課題: 以下に示す高杉晋作に関する記事を、最後の文の直後から書き進めてください。

抜粋本文:
--

疾風の男・高杉晋作の目論み〜吉田松陰の強い影響・爆発する久坂玄瑞と高杉晋作・久坂を義弟とした吉田松陰・世子毛利定広の登場と沈黙する高杉〜|高杉晋作5・能力・人物像・エピソード

前回は「幕末維新の火付け役・高杉晋作と生麦事件〜生麦事件から薩英戦争へ・長州筆頭の久坂玄瑞登場・吉田松陰の本音〜」の話でした。

高杉晋作(国立国会図書館)
目次

吉田松陰の強い影響

長州藩士 吉田松陰(国立国会図書館)

とにかく
実行あるのみ!

後に長州藩士にとっては「神に近い存在」となった、吉田松陰。

西郷隆盛・大久保利通たちが同志となってグループで活動していた精忠組が維新の原動力となった薩摩。

それに対して、長州藩は「松下村塾生」が一大グループとなって、維新の回天を成し遂げました。

久坂玄瑞・吉田松陰にとっては「大先生であり神のような存在」である吉田松陰は、とにかく過激でした。

そのあまりの過激さに、後には高杉たちが、

吉田先生・・・
それは少し過激すぎでは・・・

と師である吉田松陰を「落ち着かせようと試みた」こともあるほどでした。

もちろん、師匠である吉田松陰が弟子たちの言うことを聞くはずがなく、

高杉よ!
お前がそんなに弱気な人物とは思わなかったわ!

逆に激昂する始末で、どうにも手に負えない「大先生」だった吉田松陰。

「過激すぎる大先生」ですが、幕末の長州藩の核となったのは事実であり、吉田松陰が久坂・高杉を焚きつけました。

--

保存データ:
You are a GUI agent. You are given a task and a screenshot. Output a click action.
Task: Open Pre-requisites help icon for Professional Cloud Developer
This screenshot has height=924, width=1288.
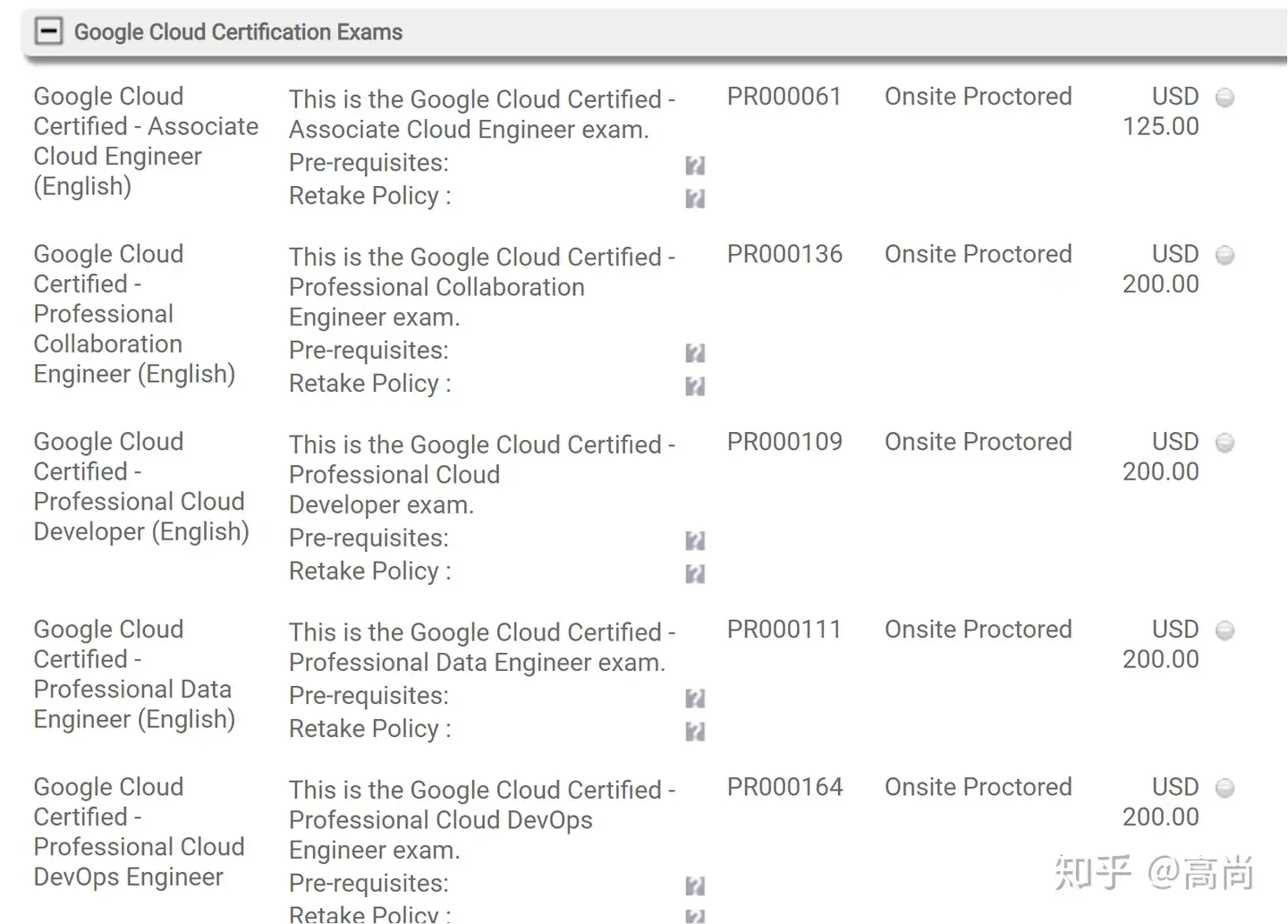pyautogui.click(x=695, y=541)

--

解答:
爆発する久坂玄瑞と高杉晋作:久坂を義弟とした吉田松陰

久坂玄瑞(義助)(国立国会図書館)

なかでも、

義助よ。
我が妹を頼む・・・

久坂玄瑞には妹を結婚させて、久坂を「精神的義弟」を超えて「本当の義弟」にした吉田松陰。

高杉・久坂をはじめとする長州藩の優れた若者たちは、「精神的核・中心」の吉田松陰中心に回り始めました。

吉田松陰譲りの「実行力」を重視する高杉晋作・久坂玄瑞。

彼らは「何かやってやろう!」と模索し続けます。

とにかく
実行あるのみ!

そうだ!
その通りだ!

とにかく疾風のごとく、駆け回るのが好きな高杉。

「英国公使館焼き討ち」を久坂に提案するも、久坂は拒否します。

そんなことをやっても
仕方ないだろう・・・

なんでだ?
「攘夷!」と叫んでいるばかりでは、それこそ仕方ない。

外国の連中に、
目にもの言わせてやるのだ!

「何か行動を起こさなければ」と、ひたすら勢い立っている高杉は折れません。

最終的にはしつこい高杉に押されて、久坂も折れてしまいます。

確かに、
晋作の言うこともわかる・・・

やってみようか!

長州藩家老 周布政之助(Wikipedia)

久坂が了承したのの、上司の周布政之助は計画を聞いて、仰天します。

ちょ、ちょっと
待て!

高杉に久坂、
お前たち正気か!

やめておけ!
英国は世界一の国だ。

やめません!
実行あるのみ!

高杉も久坂も、上司の言うことを全然聞きません。

世子・毛利定広の登場と沈黙する高杉

長州藩世子 毛利定広(Wikipedia)

困った、周布政之助は世子(世継)毛利定広に相談します。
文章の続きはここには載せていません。